Your objective
Reproduce the lines below exactly, starting at the one containing "Given: Click the MACD" and stopping at the final line.

Extracted data
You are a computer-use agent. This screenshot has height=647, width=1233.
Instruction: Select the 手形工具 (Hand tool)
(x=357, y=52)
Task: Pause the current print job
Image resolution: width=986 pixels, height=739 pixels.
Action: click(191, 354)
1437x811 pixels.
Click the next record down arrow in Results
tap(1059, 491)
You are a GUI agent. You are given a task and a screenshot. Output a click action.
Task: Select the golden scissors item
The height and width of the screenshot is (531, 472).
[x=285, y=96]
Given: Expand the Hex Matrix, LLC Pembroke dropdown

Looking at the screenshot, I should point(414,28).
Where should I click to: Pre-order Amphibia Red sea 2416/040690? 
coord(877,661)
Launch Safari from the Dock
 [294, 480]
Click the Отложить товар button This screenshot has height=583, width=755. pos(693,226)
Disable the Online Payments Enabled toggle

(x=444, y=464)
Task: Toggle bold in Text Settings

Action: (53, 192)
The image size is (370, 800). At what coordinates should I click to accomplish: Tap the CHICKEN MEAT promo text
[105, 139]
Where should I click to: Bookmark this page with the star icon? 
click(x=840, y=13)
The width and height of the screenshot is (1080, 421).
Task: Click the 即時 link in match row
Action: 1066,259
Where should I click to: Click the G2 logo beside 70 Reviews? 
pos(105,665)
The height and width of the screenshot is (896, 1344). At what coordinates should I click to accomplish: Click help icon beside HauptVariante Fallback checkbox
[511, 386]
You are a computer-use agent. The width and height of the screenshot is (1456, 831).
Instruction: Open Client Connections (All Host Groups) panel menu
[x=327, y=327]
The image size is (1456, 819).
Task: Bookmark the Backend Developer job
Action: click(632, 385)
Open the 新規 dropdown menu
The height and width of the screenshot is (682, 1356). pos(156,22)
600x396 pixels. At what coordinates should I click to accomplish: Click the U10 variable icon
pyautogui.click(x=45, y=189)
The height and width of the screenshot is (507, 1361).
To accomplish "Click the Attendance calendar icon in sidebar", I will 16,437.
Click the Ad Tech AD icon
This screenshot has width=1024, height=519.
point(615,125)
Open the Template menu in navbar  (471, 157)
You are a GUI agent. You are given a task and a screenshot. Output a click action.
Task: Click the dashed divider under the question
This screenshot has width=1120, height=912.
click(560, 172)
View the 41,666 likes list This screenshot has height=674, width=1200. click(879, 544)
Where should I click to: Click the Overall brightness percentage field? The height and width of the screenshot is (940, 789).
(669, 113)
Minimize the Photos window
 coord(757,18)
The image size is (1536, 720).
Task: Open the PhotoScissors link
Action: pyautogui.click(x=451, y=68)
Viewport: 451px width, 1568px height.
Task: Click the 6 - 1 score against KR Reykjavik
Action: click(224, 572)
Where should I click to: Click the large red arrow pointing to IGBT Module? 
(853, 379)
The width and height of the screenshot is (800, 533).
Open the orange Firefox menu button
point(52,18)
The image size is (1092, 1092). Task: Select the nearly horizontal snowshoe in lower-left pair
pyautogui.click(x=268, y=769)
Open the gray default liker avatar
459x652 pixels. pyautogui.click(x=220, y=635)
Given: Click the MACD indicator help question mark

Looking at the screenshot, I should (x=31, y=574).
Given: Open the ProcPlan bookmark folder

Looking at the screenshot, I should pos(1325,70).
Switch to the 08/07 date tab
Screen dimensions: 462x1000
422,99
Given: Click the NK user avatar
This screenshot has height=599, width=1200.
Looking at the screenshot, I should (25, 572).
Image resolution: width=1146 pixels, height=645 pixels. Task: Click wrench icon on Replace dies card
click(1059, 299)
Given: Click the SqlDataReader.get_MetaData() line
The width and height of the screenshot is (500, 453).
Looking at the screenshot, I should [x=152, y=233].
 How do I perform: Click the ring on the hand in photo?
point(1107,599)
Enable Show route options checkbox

Your solution
Given: Click the MACD indicator help question mark

Looking at the screenshot, I should (x=31, y=574).
Given: Open the ProcPlan bookmark folder

Looking at the screenshot, I should pos(1325,70).
Switch to the 08/07 date tab
Screen dimensions: 462x1000
422,99
Given: Click the NK user avatar
This screenshot has height=599, width=1200.
Looking at the screenshot, I should (25, 572).
Image resolution: width=1146 pixels, height=645 pixels. Task: Click wrench icon on Replace dies card
click(1059, 299)
Given: Click the SqlDataReader.get_MetaData() line
The width and height of the screenshot is (500, 453).
Looking at the screenshot, I should [x=152, y=233].
 How do I perform: Click the ring on the hand in photo?
point(1107,599)
Enable Show route options checkbox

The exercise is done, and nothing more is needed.